Wolff: No, for a couple of reasons. We are not foolish enough to go into any long-term project with only one option in terms of how we finance it. Somebody thinks we are, then they're wrong. So the housing element was critical and interesting, and we don't know that if by the time we get going again that it won't be booming again. We've got some other options which I'd prefer not to discuss but they're logical business options. And we have our own resources. So we're not without capital if we need to do something. Listen 3,000 townhomes don't sell in 20 minutes even in a good market. So it's a matter of how you flow funds. The best part about us is that we can say if it takes an extra five years to sell these homes, we'll bridge it now and you can take us out when that happens. You know, things like that.

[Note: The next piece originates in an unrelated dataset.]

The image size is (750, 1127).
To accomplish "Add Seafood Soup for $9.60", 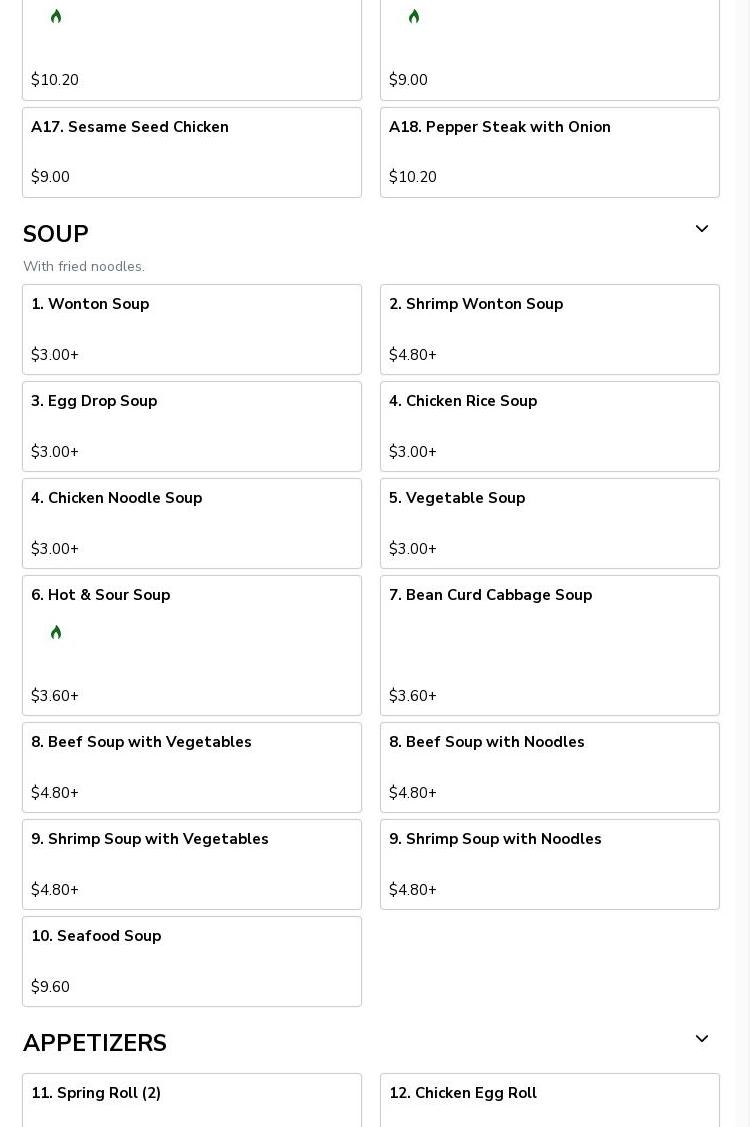I will 192,962.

I can't tell you how happy I am to be wrong on this point. It's something that I opined about many moons ago, followed by the mainstream press picking it up. It's easy to get caught up in looking at the market as a problem since frequent doom-and-gloom coverage makes it convenient to do so.
There's plenty of additional grist in the interview, whether you want to talk about the A's leaving, territorial rights, why it didn't work in Oakland, etc. Comment away.
Fantastic work, Blez.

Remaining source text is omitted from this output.